Ultrasound tested in channel catfish production systems

Paul V. Zimba, Ph.D. Casey C. Grimm

Ultrasound highly effective in reducing bacterial biofilm formation

Ultrasound treatment may be a viable option for controlling bacteria and off-flavors in catfish production.

Channel catfish production relies on timely sales of fish, but sales schedules can be hampered by the occurrence of off-flavors and fish mortality from disease. Efforts to control off-flavor have used chemical treatments such as diuron, sodium chloride, hydrogen peroxide, titanium dioxide and copper. These are effective but can lead to increases in chemically resistant pathogens in ponds requiring repeated applications that can be labor-intensive and increase production cost. Diseases can result from the presence of bacteria, viruses and fungi in ponds.

An alternative to chemical treatments is the use of ultrasound. Previous applications of this technology have included cooling tank treatment; laboratory-based control of cyanobacteria, diatoms and dinoflagellates; and inactivation of (Cryptosporidium) cysts.

Most of this previous work used single-frequency equipment. Several commercial versions of ultrasound equipment have been manufactured, including a system that emits 16 different frequencies. The authors recently evaluated the use of ultrasound equipment in channel catfish production systems.

Laboratory studies

An initial laboratory study evaluated the effect of ultrasound on catfish feeding and weight gain. Catfish fingerlings stocked at 13 fish/tank were acclimated to four control tanks and four tanks that received ultrasound treatments.

Initially, ultrasound was run continuously. The continuous operation caused fish not to feed, but stopping the ultrasound equipment during feeding resulted in no significant difference in catfish feed consumption or weight gain. The authors therefore modified protocols for this and further lab and field tests so the ultrasound equipment was turned off during a four-hour period surrounding feeding time.

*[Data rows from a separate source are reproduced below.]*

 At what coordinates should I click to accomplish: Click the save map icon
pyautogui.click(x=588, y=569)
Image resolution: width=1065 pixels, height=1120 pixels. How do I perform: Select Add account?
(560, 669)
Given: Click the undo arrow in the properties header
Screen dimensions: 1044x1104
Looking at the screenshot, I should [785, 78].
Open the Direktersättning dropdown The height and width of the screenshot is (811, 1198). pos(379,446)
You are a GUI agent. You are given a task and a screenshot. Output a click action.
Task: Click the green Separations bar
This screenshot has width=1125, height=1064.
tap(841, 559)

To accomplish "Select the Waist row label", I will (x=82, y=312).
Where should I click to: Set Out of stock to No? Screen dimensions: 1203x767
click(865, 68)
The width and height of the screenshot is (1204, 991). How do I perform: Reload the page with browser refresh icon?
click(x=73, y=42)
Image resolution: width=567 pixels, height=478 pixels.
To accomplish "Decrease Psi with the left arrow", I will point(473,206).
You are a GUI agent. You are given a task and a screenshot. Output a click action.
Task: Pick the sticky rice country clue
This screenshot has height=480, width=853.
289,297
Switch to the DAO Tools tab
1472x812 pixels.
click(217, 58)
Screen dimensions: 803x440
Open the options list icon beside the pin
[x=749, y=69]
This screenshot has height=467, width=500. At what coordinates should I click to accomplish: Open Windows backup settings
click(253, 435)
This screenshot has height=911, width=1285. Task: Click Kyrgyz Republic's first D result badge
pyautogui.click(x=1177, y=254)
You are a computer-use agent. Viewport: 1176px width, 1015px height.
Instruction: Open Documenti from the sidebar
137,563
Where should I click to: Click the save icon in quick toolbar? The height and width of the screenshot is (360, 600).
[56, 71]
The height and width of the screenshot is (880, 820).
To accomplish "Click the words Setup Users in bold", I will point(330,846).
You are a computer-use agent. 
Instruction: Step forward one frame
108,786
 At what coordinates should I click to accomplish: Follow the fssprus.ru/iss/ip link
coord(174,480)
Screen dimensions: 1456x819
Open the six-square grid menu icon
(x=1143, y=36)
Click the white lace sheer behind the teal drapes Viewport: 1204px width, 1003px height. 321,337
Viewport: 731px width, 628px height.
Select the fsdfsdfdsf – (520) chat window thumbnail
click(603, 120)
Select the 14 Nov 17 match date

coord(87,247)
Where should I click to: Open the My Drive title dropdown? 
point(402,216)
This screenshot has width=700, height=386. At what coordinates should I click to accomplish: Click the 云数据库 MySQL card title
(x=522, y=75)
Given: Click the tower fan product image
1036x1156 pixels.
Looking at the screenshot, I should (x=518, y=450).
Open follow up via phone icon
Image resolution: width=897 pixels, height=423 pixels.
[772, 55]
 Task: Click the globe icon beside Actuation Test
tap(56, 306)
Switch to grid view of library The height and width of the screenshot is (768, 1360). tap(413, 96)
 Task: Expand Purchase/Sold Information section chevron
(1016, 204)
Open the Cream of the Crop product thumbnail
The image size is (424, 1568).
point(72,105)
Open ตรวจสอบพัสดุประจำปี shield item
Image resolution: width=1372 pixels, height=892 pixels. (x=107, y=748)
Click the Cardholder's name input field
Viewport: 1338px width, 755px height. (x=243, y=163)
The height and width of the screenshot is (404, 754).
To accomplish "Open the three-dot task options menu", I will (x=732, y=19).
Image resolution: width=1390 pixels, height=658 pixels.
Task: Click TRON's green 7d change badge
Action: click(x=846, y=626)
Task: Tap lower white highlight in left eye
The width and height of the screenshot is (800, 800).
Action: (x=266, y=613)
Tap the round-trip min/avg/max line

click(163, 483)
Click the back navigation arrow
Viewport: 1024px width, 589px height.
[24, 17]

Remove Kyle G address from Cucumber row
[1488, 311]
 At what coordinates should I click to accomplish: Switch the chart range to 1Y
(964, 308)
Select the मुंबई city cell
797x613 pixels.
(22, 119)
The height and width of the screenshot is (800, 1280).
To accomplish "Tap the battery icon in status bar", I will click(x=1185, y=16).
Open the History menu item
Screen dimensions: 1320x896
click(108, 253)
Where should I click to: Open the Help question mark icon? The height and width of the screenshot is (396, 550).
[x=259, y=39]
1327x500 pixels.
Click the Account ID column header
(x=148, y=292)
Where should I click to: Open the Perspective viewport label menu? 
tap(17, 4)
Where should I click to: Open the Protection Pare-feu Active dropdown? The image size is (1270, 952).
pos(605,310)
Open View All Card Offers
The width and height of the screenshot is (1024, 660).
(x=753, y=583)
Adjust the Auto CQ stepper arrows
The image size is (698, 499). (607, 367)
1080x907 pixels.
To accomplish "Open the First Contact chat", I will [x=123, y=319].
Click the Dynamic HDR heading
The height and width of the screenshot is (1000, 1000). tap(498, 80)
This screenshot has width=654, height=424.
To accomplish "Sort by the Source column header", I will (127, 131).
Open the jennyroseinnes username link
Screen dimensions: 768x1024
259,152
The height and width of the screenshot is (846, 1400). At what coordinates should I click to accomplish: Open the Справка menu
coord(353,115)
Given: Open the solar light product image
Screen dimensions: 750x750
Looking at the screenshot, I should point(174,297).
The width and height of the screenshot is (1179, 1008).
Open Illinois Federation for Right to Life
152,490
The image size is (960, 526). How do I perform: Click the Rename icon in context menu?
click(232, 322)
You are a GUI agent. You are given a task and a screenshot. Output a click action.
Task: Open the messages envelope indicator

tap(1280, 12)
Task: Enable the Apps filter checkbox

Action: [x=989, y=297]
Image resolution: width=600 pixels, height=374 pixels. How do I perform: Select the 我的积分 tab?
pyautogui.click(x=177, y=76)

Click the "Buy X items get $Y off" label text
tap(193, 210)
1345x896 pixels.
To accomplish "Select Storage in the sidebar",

Another laboratory study was conducted to assess ultrasound impacts on bacterial populations in aquariums. Small bacterial inocula were added to well water in eight tanks. Four tanks were then exposed to ultrasound treatment, and four tanks served as controls.

Daily samples were collected for bacterial counts and turbidity. Within three days, turbidity in tanks was decreased by 60 percent (Fig. 1). Bacterial cell counts using acridine orange direct counts and bacterial plating were significantly lower in the tanks with the ultrasound treatment compared to the counts in control tanks. These results suggested that use of ultrasound could reduce pathogenic bacteria in ponds to levels below those causing fish mortalities.

Fig. 1: Ultrasound effect on turbidity in tanks seeded with known concentrations of bacteria. Decreased turbidity results from bacterial mortality.


A further laboratory experiment assessed if ultrasound caused greater off-flavor diffusion from water to air. Eight tanks were dosed with 1-ppm 2-methylisoborneol, and four were treated with continuous ultrasound. Samples were collected daily for off-flavor and analyzed using gas chromatography-mass spectrometry. Tanks with ultrasound treatment had significantly (P = 0.09) lowered off-flavor levels.

Field study

A field study was initiated in 0.47-ha production ponds to assess the impacts of ultrasound on off-flavor and algal biomass. Ponds were stocked with channel catfish fingerlings and operated as grow-out ponds according to industry standards. Pond conditions were matched in terms of algal density and composition in two control ponds and two ponds treated with ultrasound. Two ultrasound devices were placed in ponds pointing along the long pond axes. The ultrasound equipment was run from 11 a.m. to 6 a.m. continuously, with feeding during the off period.

A dense bloom of the cyanobacterium (Microcystis c.f. ichthyoblabe) Kützing was present in two of the ponds. While dominant in two other ponds, the bacterium was 70 percent lower in overall biomass. Samples were collected weekly from ponds for algal biomass and off-flavor analyses.

Total algal biomass decreased by about 48 percent during the four-week study. Algal composition in the ponds treated with ultrasound had an increased abundance of more desirable forms, particularly diatoms and green algae, relative to the control ponds (Fig. 2). Off-flavor concentration was decreased to a lesser degree.

Fig. 2: Changes in algal composition in control and ultrasound-treated ponds.


It is fairly well established from the literature that ultrasound is highly effective in reducing bacterial biofilm formation. From these studies, it was clear that ultrasound can be used to treat free-floating bacteria and reduce these populations. It was also clear that cyanobacteria such as Microcystis are specifically targeted by ultrasound treatment. The equipment is less effective on cyanobacteria that do not contain gas vacuoles.

Equipment costs are around U.S. $3,500 per pond-size unit. As ultrasound equipment operates on either 110 or 220 voltage, advance planning for these voltages saves on retrofitting ponds.

Ultrasound equipment would be extremely useful for treating hatchery water to reduce planktonic microbes during embryo and swim-up fry development. Microcystis species are producers of bioactive compounds, including toxins that can cause losses in 10-25 percent of grow-out ponds. The presence of off-flavor in fish fillets further decreases revenue.